Trump promised a moratorium on federal funding for any college or university that practices diversity, equity, and inclusion, as well as a “Day One executive order” banning federal agencies and the military from requiring or implementing DEI or LGBTQ+ activism.

Trump said he would forbid the FBI and Justice Department from labeling and investigating parents who express concerns at school board meetings as “domestic terrorists,” as President Joe Biden’s Justice Department  did during the COVID-19 pandemic.

Such policies, Trump said, were largely responsible for a breathtaking decline in students’ performance in reading and math.

Concerning debunked pandemic policy, he pledged that under a second Trump administration no federal funding would go to any institution, especially one of higher education, that enforced a mask or vaccine mandate.

In remarks lasting just over an hour, Trump told his audience that he would appoint a presidential commission to investigate pharmaceutical companies that sold hormone-blocking medications intended for minors, and a separate commission to investigate the rise in chronic childhood diseases “over the last 10 years,” including autism and diabetes.

The former president also promised to classify any hospital that provided hormonal treatments or gender transition surgeries to minors as “failing to meet minimal health and safety standards”—thus cutting off any federal funding.

Trump became the second Republican presidential candidate to promise to drastically reduce the scope and power of the Department of Education.

“I’m going to push education back to the states,” Trump said to a standing ovation from the Moms for Liberty gathering.

Earlier this month, Florida Gov. Ron DeSantis suggested eliminating the department entirely.

Trump quipped that if becomes president again, the Education Department would become so small that “you could put it inside the Oval Office with me.”

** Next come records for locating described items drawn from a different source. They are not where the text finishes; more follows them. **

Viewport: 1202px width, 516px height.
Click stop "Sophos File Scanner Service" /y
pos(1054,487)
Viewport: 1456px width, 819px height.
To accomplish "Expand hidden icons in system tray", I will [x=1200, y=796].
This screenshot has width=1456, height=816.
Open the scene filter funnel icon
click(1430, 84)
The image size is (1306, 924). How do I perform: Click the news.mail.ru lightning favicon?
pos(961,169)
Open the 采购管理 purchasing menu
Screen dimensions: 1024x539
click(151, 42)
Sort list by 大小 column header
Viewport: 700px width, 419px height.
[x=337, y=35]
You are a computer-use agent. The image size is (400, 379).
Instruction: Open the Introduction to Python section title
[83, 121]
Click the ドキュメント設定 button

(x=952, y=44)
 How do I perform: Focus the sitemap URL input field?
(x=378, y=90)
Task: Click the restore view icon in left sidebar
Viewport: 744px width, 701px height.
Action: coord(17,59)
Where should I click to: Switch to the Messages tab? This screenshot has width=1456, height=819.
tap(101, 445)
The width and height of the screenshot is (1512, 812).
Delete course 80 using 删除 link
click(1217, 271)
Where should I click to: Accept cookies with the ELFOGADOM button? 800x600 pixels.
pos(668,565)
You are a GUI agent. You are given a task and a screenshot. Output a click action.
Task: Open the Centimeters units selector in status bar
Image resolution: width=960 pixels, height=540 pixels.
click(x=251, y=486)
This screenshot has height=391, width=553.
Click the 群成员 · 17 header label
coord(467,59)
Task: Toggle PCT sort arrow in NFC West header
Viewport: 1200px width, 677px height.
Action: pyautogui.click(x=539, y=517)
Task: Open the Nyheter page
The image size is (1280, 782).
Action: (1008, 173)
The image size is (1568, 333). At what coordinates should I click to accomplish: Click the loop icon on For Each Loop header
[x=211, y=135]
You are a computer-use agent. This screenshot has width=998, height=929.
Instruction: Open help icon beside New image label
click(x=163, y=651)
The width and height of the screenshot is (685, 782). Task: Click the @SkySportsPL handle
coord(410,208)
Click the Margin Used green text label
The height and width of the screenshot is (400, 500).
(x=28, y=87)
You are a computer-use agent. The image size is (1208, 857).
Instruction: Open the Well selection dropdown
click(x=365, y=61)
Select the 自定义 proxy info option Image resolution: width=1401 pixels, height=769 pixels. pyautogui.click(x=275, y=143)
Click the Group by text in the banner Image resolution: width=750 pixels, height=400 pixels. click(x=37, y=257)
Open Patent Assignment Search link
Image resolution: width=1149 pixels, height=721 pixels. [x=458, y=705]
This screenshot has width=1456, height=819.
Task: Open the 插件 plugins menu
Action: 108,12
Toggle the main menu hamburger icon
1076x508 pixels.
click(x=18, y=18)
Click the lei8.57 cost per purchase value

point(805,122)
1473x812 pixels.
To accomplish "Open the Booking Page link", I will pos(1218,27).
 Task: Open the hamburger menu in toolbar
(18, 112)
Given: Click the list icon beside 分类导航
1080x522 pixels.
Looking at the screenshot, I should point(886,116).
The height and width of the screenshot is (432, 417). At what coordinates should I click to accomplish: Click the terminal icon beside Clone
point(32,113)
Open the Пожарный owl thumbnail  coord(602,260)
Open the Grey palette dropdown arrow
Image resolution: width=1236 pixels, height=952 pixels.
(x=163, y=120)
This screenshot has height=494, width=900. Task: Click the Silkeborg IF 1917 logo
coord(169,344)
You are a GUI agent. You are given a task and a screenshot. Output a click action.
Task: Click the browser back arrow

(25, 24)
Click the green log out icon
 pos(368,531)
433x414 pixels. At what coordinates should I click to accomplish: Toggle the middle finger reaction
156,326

He promised to give “preferential funding” to schools that ban tenure pay for K-12 teachers, adopt merit-based pay, and provide complete curricular transparency to parents. He promised “universal school choice” to all families, though he didn’t explain how he planned to do so.

Trump said he would like to institute a system in which principals of public schools would be “directly elected by parents,” so parents would be able to “fire” a principal they “didn’t like.”

The former president didn’t say how he would accomplish this, whether by executive order or asking Congress to pass legislation. But he suggested this would be the “ultimate form of local government.”

Trump derided violence in public schools, which, he said, “no one talks about” even as the safety of students and teachers is threatened by a lack of accountability and discipline.

He also promised to uphold Title IX protections for women in academics and keep men out of women’s sports. He derided recent incidents in which men who “transitioned” to women and entered women’s sports set records in track and weightlifting.

Although Trump pledged other massive changes in policy from immigration to foreign affairs, the Moms for Liberty attendees appeared ecstatic over the former president’s promises to swing the presidential bat on parents’ behalf.

Trump called for America’s education system to return to “reading and writing—it’s that simple.”

His promises indicate he’s willing to use federal funding and investigations as the carrot and stick to reach that goal.